Do we just accept the culture of sub-Sarahran Africa as equally valid to our
own in this case? Do we just accept that Africans don't like using bed nets
and so we must discount that approach and look for alternative ways to combat
malaria?

Let's not pussy-foot around the issue. The LA Times article mentions that some
African people think that mangoes cause malaria - in this case the African
view is wrong and the Western view is right. Perhaps it is also wrong to hold
the view that (a) malaria is no more harmful than the flu; and (b) having
ventilation is preferable to a bed net.

I realise that changing people's attitudes is difficult, particularly when the
message is delivered by white people who have such a poor historical record in
Africa.

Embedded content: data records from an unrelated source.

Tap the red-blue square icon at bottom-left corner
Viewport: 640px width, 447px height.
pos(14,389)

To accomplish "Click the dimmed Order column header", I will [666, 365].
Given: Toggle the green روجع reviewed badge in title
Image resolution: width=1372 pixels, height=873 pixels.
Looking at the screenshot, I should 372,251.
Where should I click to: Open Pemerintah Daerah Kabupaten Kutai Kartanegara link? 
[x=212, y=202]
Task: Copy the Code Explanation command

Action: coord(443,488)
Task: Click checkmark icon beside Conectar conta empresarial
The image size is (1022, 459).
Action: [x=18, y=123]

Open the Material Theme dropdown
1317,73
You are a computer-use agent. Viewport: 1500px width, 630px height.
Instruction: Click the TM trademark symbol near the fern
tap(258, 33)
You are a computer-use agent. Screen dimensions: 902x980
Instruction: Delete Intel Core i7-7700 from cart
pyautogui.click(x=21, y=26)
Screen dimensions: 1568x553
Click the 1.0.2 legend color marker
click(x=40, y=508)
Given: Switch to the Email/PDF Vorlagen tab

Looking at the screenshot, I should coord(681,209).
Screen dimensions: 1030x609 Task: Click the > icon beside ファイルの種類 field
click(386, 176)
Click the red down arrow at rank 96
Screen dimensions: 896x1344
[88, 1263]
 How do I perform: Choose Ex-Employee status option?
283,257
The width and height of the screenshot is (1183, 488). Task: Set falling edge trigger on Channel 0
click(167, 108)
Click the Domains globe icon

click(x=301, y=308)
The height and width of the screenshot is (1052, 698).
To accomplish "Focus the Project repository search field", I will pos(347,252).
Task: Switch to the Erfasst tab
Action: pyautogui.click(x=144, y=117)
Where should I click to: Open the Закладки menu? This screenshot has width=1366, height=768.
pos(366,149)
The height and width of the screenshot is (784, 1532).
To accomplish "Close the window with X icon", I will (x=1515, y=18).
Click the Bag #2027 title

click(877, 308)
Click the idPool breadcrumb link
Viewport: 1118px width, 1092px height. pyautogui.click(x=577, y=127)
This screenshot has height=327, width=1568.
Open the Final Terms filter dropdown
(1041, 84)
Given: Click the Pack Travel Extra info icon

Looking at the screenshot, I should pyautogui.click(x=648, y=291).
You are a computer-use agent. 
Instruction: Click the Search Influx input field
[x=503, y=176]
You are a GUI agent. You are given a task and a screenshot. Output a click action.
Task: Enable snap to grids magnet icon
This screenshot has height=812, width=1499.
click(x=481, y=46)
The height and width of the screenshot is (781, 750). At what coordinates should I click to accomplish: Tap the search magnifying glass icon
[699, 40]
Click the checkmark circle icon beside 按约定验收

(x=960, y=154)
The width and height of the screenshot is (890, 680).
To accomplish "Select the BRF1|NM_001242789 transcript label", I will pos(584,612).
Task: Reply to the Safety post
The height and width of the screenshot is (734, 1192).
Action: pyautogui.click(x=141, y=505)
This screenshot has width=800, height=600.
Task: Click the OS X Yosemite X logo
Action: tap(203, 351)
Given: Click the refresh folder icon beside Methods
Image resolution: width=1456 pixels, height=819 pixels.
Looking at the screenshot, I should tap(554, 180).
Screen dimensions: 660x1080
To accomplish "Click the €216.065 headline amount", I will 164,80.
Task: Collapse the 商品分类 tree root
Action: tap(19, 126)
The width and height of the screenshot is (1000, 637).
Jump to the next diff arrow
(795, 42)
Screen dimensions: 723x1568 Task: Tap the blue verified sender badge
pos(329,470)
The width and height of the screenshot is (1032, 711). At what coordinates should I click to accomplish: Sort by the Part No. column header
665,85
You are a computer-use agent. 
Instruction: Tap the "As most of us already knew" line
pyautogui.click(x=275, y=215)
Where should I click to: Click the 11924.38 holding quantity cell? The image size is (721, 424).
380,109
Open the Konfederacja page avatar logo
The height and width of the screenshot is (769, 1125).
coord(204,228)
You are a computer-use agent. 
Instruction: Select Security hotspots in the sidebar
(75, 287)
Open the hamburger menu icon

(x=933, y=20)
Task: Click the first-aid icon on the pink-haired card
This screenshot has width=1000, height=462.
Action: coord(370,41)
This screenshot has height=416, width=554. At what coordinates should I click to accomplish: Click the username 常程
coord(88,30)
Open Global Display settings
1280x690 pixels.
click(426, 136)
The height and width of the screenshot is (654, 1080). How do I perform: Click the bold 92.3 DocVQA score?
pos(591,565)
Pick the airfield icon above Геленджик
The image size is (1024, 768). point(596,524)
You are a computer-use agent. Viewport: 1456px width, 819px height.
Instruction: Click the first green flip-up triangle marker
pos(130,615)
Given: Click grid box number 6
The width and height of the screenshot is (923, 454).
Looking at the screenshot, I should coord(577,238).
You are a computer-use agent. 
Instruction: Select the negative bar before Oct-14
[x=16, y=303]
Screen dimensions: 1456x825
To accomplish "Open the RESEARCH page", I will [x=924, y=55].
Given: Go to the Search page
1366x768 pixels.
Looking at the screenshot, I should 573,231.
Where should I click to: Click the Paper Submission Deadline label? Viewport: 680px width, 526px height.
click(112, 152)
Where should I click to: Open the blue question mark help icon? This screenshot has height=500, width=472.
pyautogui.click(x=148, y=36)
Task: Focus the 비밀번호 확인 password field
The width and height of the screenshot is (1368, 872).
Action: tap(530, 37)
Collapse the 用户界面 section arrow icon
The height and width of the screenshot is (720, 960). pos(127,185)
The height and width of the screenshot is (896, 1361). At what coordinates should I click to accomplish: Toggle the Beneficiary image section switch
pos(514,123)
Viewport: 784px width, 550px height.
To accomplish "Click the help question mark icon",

But malaria causes a quarter of childhood deaths in sub-Saharan Africa
[1] and insecticide-treated bed nets are 90-95+% effective, even when they
have small holes [2].

I'm not saying that Western culture is always right - or even right when it
comes to malaria. Lets just be careful to avoid automatically excluding other
cultural viewpoints from criticism.

[1]
[http://www.thelancet.com/journals/lancet/article/PIIS0140-67...](http://www.thelancet.com/journals/lancet/article/PIIS0140-6736\(12\)60169-X/fulltext)

[2]
[http://www.againstmalaria.com/faq_bednets.aspx](http://www.againstmalaria.com/faq_bednets.aspx)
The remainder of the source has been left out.